What is the molecular geometry for ICl2 – (iodine dichloride)?
The Correct Answer and Explanation is:
The molecular geometry of ICl₂⁻ (iodine dichloride anion) is linear. To understand this, we need to examine the molecular structure using the VSEPR (Valence Shell Electron Pair Repulsion) theory, which helps predict the shape of molecules based on the number of bonding and non-bonding electron pairs around the central atom.
Steps to Determine the Molecular Geometry of ICl₂⁻:
- Count Valence Electrons:
- Iodine (I) has 7 valence electrons.
- Each chlorine (Cl) atom has 7 valence electrons.
- Since there are two chlorine atoms, we have 2 × 7 = 14 valence electrons from chlorine.

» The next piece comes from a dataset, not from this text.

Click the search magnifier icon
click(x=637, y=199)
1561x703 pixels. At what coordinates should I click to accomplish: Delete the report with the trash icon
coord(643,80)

- The ICl₂⁻ ion has an additional electron due to its negative charge.
- Total valence electrons = 7 (I) + 14 (Cl) + 1 (for the charge) = 22 electrons.
- Lewis Structure:
- In the Lewis structure, iodine is the central atom, bonded to two chlorine atoms.
- Each Cl atom forms a single bond with iodine, using 2 electrons per bond (4 electrons total for two bonds).
- After forming the bonds, 18 electrons remain.
- These remaining electrons are distributed as three lone pairs around the iodine atom, which is capable of expanding its octet due to its position in Group 17.
- Electron Pair Geometry:
- The total number of electron groups (bonding pairs + lone pairs) around iodine is five (two bonding pairs from I-Cl bonds and three lone pairs).
- According to VSEPR theory, five electron groups arrange themselves in a trigonal bipyramidal geometry.
- Molecular Geometry:
- In ICl₂⁻, the three lone pairs occupy the equatorial positions to minimize repulsion, leaving the two I-Cl bonds to occupy the axial positions.
- This arrangement results in a linear molecular geometry for the ICl₂⁻ ion, with a bond angle of 180 degrees.
In summary, the molecular geometry of ICl₂⁻ is linear due to the presence of two bonding pairs and three lone pairs, which leads to an arrangement that maximizes the distance between the electron pairs according to VSEPR theory.